In the movie Still Alice, Alice Howland loses her
self-identity as her memory is erased by early-onset Alzheimer’s; but was her
self-identity a by-product of her neurological system which disappears into
oblivion when that part of her brain is ravaged by her disease, or does it
recede elsewhere where it cannot be seen?
In other words, is
Alice still Alice despite the loss of
her memory of who she is? Would Alice
still be Alice if she lost a leg, an arm, a breast, or a vital organ that
had to be replaced, like her heart?
Many heart
transplant patients have reported the phenomenon of taking on personality
traits of their donors, like Jane Seymour did in the movie Heart of a Stranger that was inspired by the true story of Claire
Sylvia’s heart transplant; but that’s a separate musing that I hope to write
one day. The point of today’s spiritual musing is this: is our self-identity
limited to our memory alone, or does it pervade throughout the cells of our
entire body as pioneer researcher in cellular consciousness Dr. Graham Farrant
and Dr. Paul Pearlsall (The Heart’s Code)
have discovered, and even beyond cellular memory in non-biological form after
our body dies? And if so, what proof do we have besides my own conviction?
In October, 2012
Dr. Eben Alexander, a practicing neurosurgeon for twenty-five years who was convinced
that self-identity was an epiphenomenon of the brain, had a unique if not
providentially inspired medical experience that changed his entire scientific
perspective on consciousness and made him a believer in the independent
existence of our individual and autonomous self, and he wrote a book on the
experience that initiated him into the divine mystery of the self.
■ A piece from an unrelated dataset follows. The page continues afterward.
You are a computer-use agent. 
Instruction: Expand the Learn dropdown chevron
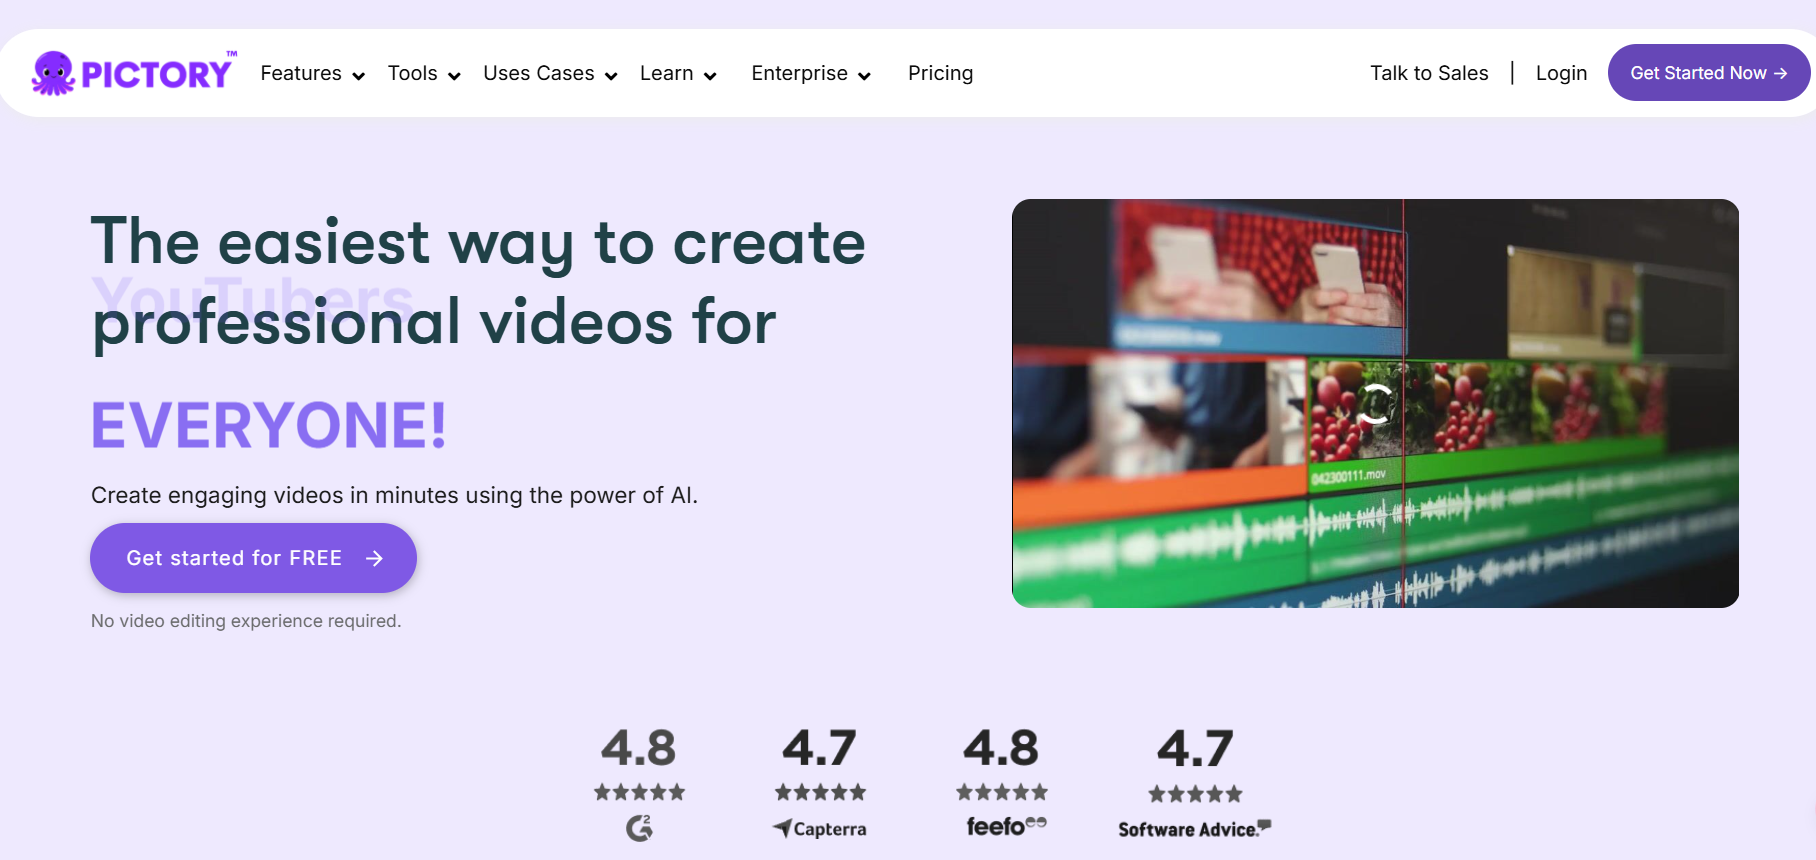pyautogui.click(x=710, y=76)
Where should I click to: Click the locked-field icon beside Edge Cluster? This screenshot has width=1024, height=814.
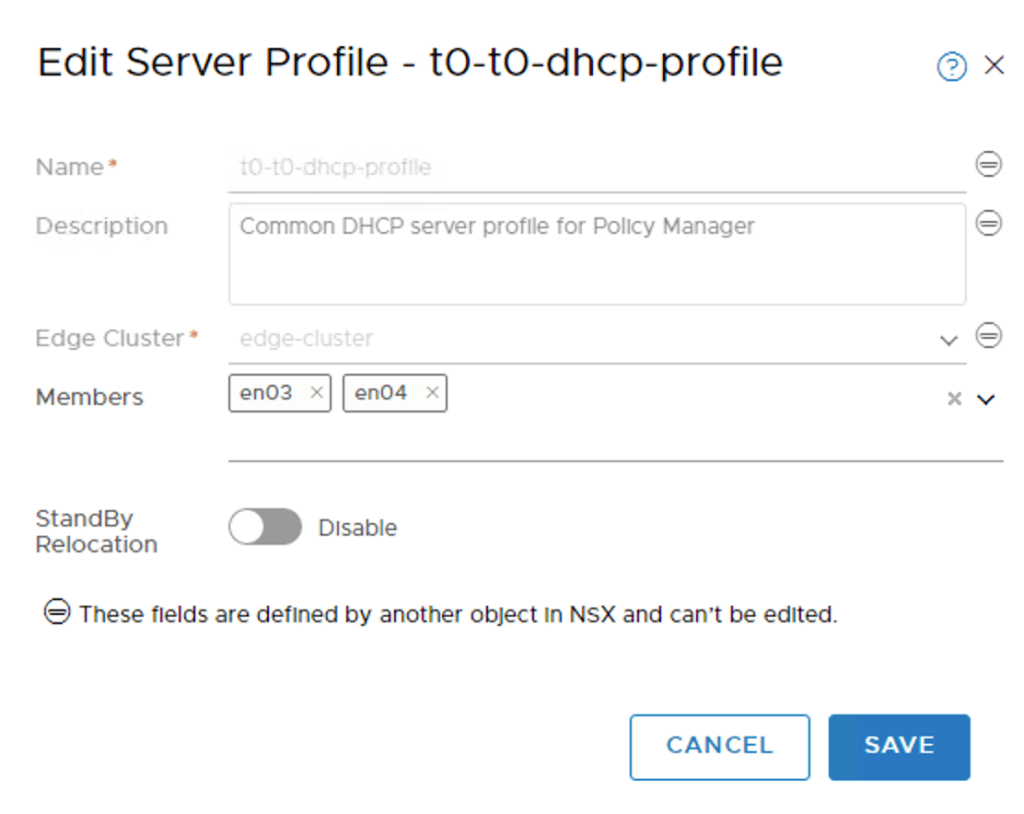[988, 336]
The book is
called Proof of Heaven, A Neurosurgeon’s
Journey into the Afterlife; and it was on the New York Times bestseller
list for 97 weeks.
“On November 10,
2008,” he wrote in his book, “I was struck by a rare illness and thrown into a
coma for seven days. During that time, my entire neocortex—the outer surface of
the brain, the part that makes us human—was shut down. Inoperative. In essence,
absent.”
Dr. Alexander
believed that “the brain is a machine that produces consciousness,” and when
“the machine breaks down, consciousness stops.” But the rare illness that he
contracted (which proved to be a rare virus) shut his brain down and sent him
into a seven-day coma that should have shut his consciousness down according to
his scientific paradigm, but Dr. Alexander instead experienced himself outside
his body in what Dr. Raymond Moody (Life
After Life) described as the most astounding near-death experiences that he
had studied in more than four decades of researching the incredible phenomenon
of near death experiences.
In the Prologue to
Proof of Heaven, former non-believer
Dr. Alexander contritely wrote: “My experience showed me that the death of the
body and the brain are not the end of consciousness, that human experience
continues beyond the grave. More important, it continues under the gaze of God
who loves and cares about each one of us and about where the universe itself
and all the beings within it are ultimately going,” which means, quite simply,
that Alice was still Alice despite
her loss of memory!
———
Once again, another
example in Dr. Eben Alexander’s OBE (the literature is replete with thousands
upon thousands of experiences of one one’s immortal, soul self), of someone who
hit their wall of unknowing and had a divinely inspired experience that
initiated them into the mysteries of the final stage of personal evolution;
that’s why I find it a waste of energy to try and prove that our soul self is
not an epiphenomenon of our brain. But this begs the deeper question: what is
it about our reflective self that denies its own existence?